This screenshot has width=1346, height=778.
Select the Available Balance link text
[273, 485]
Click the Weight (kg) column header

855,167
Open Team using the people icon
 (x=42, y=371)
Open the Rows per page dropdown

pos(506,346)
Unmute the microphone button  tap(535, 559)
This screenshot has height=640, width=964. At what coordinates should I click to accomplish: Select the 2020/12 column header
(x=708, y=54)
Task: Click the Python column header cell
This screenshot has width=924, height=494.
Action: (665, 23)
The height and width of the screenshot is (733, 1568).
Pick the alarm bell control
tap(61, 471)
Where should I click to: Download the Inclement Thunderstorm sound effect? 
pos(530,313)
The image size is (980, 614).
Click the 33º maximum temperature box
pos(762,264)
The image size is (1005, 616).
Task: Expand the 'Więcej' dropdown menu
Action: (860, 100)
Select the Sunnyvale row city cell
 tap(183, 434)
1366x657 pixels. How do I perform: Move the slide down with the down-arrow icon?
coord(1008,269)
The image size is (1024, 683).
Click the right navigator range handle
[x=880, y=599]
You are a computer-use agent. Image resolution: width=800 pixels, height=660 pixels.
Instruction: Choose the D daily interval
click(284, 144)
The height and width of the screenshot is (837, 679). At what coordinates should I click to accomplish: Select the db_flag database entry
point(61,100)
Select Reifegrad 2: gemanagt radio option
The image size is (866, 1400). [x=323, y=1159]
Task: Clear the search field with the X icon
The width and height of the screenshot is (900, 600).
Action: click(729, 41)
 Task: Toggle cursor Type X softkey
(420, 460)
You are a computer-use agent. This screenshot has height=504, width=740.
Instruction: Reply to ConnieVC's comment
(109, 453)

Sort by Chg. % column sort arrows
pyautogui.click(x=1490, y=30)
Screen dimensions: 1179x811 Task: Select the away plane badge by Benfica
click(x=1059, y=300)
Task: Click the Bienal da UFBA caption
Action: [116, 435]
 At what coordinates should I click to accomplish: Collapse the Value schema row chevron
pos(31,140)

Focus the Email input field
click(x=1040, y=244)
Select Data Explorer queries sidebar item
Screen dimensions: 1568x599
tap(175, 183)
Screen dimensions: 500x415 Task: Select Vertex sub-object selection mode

============================================================

What to do:
Each line from the one that includes "Task: Clear the search field with the X icon" down to the close of the records above is to be given again exactly, and no other line is to appear.

Result for this exercise:
Task: Clear the search field with the X icon
The width and height of the screenshot is (900, 600).
Action: click(729, 41)
 Task: Toggle cursor Type X softkey
(420, 460)
You are a computer-use agent. This screenshot has height=504, width=740.
Instruction: Reply to ConnieVC's comment
(109, 453)

Sort by Chg. % column sort arrows
pyautogui.click(x=1490, y=30)
Screen dimensions: 1179x811 Task: Select the away plane badge by Benfica
click(x=1059, y=300)
Task: Click the Bienal da UFBA caption
Action: [116, 435]
 At what coordinates should I click to accomplish: Collapse the Value schema row chevron
pos(31,140)

Focus the Email input field
click(x=1040, y=244)
Select Data Explorer queries sidebar item
Screen dimensions: 1568x599
tap(175, 183)
Screen dimensions: 500x415 Task: Select Vertex sub-object selection mode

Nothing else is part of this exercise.